Iceland is about as unforgiving a place as there can be if you drive off the road. It’s all rock and lava and you can be alone for awhile until someone comes along to help. Don’t do anything to distract yourself from driving first! We found there is always a rest stop or place to turn around not far ahead if you missed something.
There’s a bird in Iceland, looks like a big seagull, and if it’s on the road in front of you it’s not moving. I had to drive around one and a couple days later watched an approaching young driver look into her rear view mirror in horror as feathers blew everywhere. Just trust me, it’s not moving. Their defiant little bodies litter the roads.
Pay close attention to your speed and the road signs. It’s easy to approach a change in the limit or a sharp turn and not notice it.

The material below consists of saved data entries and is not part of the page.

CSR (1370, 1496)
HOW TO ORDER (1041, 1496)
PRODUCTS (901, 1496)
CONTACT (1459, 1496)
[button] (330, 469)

No matter what the speed limit is, drive for yourself if you feel unsafe. The roads frequently change from paved to gravel, even on the N1. Slow down in the rain.
If you drink don’t forget to pick up a bottle of duty-free at the airport. Finding wine/spirits can be difficult once you leave the Reykjavik area.
DON’T DRINK & DRIVE!
Get a good map. We went with this one because it’s waterproof and tear-resistant. Get it well in advance of your trip so you can have a basic idea of where you want to go and how to get there.
Be courteous – if there’s a line for the showers, be quick. Stay with your laundry. Turn off the headlights of your vehicle if it’s dark out. Share the facilities.
Check before you bring and use a drone. There are signs up forbidding drone use in some of the parks and tourist sites.
Please use the proper facilities when you have a dump. Yes, this is a problem in Iceland. There are porta-potties in most of the rest stops and they are cleaned regularly.
In Iceland the power sockets are Type F so you need an adapter if you’re electronics is North American. Depending on the charger you use, you might not need a convertor (if the label states ‘INPUT: 100-240V, 50/60 Hz’ – you’re good to go).
Google Iceland Travel Map
Campgrounds We Stayed At
Hamrar – Akureyri
We stayed at the campground in Reykjavik for three nights at the end of our trip. This left us enough time to enjoy the city, see some local sights, and grab a good meal.